--- EXERCISE DETAILS ---
Go line by line through the entries below and copy those containing the string "screenshot".

--- DATA FOR THE TASK ---
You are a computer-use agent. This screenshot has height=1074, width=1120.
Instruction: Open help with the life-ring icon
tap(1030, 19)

...

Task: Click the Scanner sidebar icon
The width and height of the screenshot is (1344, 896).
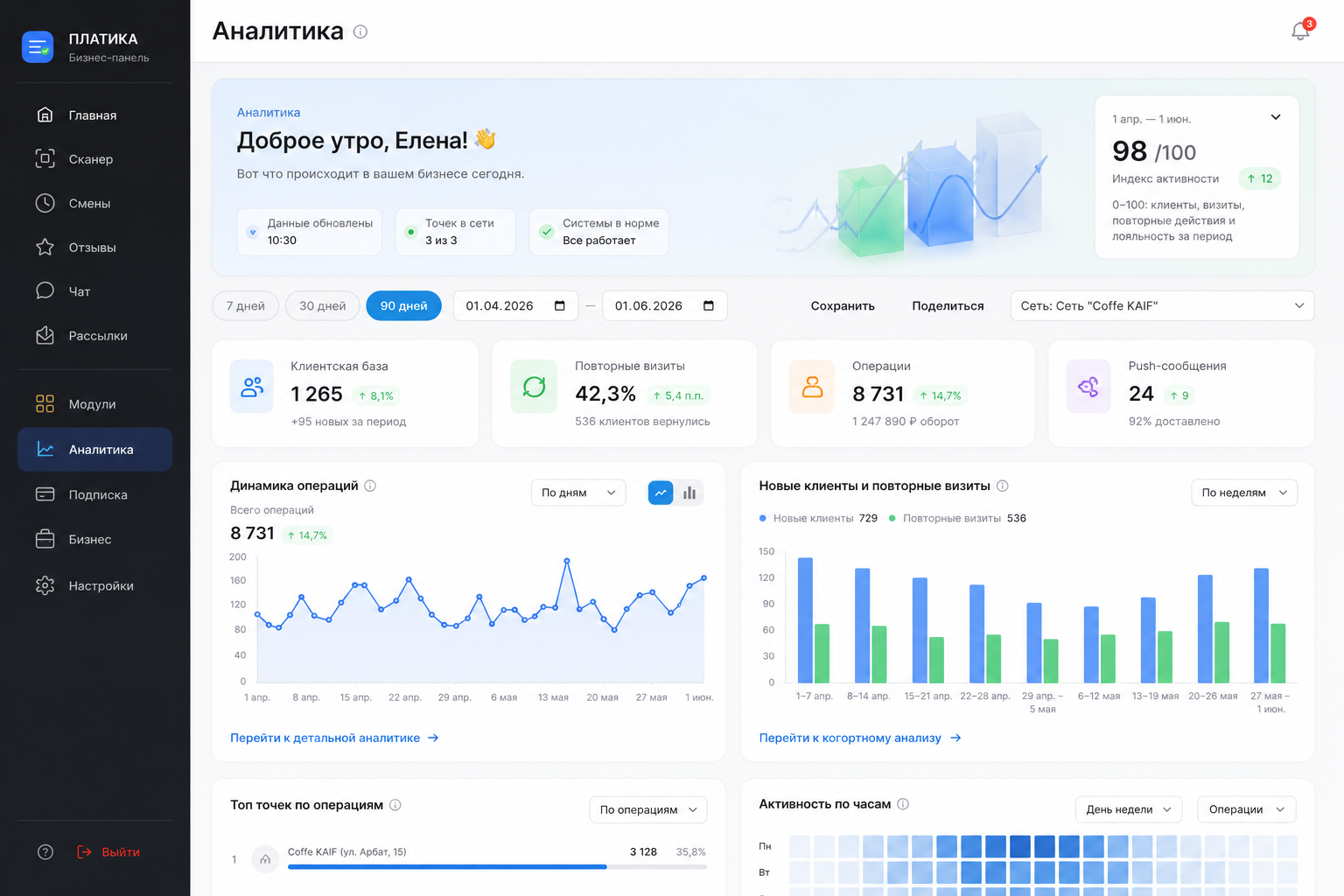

--- PROBLEM SOLUTION ---
You are a computer-use agent. This screenshot has height=1074, width=1120.
The width and height of the screenshot is (1344, 896).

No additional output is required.